The Tik-Tok-ification of Skin Care
In today’s day and age, many brands are using social platforms for product formulation research. King, for one, says that clients frequently approach her with what’s trending on TikTok—leaving her in a position to have to tell them that the trendiness of the moment likely won’t hold true in the 9 to 12 months it takes to create a product. “Trends are trends, and by the time product launches, trends are gone, so basing consumer research on social is dangerous,” she says. According to reporting from Business of Fashion, for example, trends on TikTok have a lifespan of about 90 days, though some trends can last up to six months, which can often leave brands behind the eight ball.
Before the advent of Instagram and TikTok, the beauty press largely controlled narratives around which ingredients were buzzy and who should try them, delivering a level of vetting that’s absent in today’s landscape. While it’s great that everyone can now have a mouthpiece to share experiences with and learn about ingredients, it presents new challenges. “I’ve noticed an increased awareness about ingredients. People write to me and DM me all the time with this similar question format: ‘I heard about X ingredient; does it work?’ So they’re definitely hearing about new ingredients.” says Sullivan.
What’s potentially missing from the discovery equation—minus fact-checking it with an expert like Sullivan—is that people are being misguided by a product’s abilities and limitations. “First and foremost, an ingredient must do what it says it does,” says Jennifer Ruff, the founder of Ruff Communications, a press agency that represents brands and experts in the beauty space. Whereas most beauty experts are trained to present a product’s benefits and limitations, that’s not always the case on social platforms.

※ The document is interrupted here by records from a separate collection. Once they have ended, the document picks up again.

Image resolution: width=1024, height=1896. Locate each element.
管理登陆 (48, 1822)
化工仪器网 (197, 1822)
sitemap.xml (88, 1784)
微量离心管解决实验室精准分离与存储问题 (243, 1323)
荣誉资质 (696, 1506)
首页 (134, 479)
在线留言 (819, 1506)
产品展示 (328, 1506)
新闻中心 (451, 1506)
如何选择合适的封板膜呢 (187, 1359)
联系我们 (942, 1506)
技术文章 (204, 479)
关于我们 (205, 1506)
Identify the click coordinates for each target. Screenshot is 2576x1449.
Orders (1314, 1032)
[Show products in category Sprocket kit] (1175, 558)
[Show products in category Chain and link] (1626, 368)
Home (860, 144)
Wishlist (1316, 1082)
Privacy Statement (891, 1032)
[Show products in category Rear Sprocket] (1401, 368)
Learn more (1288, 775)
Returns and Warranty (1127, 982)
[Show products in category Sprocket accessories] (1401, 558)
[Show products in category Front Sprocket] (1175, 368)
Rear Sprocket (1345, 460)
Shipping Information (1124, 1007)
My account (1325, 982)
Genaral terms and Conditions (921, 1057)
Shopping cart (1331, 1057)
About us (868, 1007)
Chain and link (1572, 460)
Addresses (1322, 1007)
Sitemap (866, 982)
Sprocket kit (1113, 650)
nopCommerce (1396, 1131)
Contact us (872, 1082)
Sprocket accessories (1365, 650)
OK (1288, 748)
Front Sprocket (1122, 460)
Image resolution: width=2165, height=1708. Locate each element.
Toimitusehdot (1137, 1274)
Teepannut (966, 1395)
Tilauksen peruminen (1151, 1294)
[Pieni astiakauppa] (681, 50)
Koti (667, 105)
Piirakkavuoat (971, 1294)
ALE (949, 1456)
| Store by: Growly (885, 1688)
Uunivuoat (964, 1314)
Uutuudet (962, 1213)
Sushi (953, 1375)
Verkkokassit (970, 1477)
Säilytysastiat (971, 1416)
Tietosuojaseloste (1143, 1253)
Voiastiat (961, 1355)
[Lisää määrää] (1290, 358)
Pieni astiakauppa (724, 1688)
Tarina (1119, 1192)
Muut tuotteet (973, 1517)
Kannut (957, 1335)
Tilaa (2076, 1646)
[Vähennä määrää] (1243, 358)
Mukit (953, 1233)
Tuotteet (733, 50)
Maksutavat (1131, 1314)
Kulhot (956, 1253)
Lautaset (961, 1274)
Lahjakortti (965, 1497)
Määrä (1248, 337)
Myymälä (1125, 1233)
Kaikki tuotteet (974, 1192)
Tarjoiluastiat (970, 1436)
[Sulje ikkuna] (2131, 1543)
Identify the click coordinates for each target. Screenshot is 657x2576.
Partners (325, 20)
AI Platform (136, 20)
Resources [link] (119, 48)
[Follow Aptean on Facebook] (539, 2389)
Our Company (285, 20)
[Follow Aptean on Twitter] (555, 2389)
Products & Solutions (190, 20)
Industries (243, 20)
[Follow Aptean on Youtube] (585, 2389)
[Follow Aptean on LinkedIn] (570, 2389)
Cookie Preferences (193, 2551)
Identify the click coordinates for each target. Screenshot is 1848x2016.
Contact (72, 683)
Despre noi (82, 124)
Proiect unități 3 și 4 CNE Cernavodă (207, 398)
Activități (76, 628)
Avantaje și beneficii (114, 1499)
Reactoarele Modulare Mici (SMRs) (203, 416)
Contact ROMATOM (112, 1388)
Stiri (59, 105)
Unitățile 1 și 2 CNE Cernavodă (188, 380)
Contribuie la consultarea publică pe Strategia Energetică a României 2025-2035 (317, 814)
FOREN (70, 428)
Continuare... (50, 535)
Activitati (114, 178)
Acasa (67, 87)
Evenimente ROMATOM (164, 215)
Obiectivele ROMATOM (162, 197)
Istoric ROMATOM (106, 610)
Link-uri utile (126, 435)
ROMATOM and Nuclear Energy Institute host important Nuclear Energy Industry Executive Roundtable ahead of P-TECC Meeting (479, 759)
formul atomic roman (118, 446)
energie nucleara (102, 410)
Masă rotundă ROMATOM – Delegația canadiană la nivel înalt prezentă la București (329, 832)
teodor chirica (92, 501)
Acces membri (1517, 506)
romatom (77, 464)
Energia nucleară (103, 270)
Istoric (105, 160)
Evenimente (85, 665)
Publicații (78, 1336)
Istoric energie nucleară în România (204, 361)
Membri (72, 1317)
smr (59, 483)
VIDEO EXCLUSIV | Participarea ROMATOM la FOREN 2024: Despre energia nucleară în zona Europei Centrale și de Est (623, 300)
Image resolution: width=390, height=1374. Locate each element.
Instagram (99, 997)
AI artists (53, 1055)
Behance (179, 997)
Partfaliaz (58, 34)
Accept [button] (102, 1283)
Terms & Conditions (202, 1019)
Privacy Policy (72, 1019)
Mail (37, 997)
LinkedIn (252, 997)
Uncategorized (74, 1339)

Algorithms are created to sell products, not meet the specific needs of your complexion, so anything that promises life-changing skin benefits will likely rise to the top of your feed regardless of whether or not it works. In contrast, with something more balanced—and less salacious—that might not be the case. Horror stories of ingredients gone wrong abound on the internet, and without the technical knowledge of which ingredient is right for which skin type, you might find yourself reaching for something that isn’t right for your skin.
How all of this impacts your own approach to skin care
While the latest ingredients always sound promising in theory, it’s important to educate yourself about what they do and not get caught up in the buzz. “When you speak to most medical professionals, regardless of their field of study, less is more, and quality is better than quantity,” says Ruff. This message, which most beauty professionals co-sign, is contrary to what you might otherwise hear on social media, where products are regularly slung around in more-is-better fashion.
That means that when you hear about an ingredient or a product, it’s most important first to ask yourself whether or not it’s right for your skin-care conditions and then stick with it for at least a month, the minimum time it takes for our skin cells to turn over and show if a product is working. This approach, explain experts, will be more cost-effective and net you better results than constantly chasing what’s new or what’s next.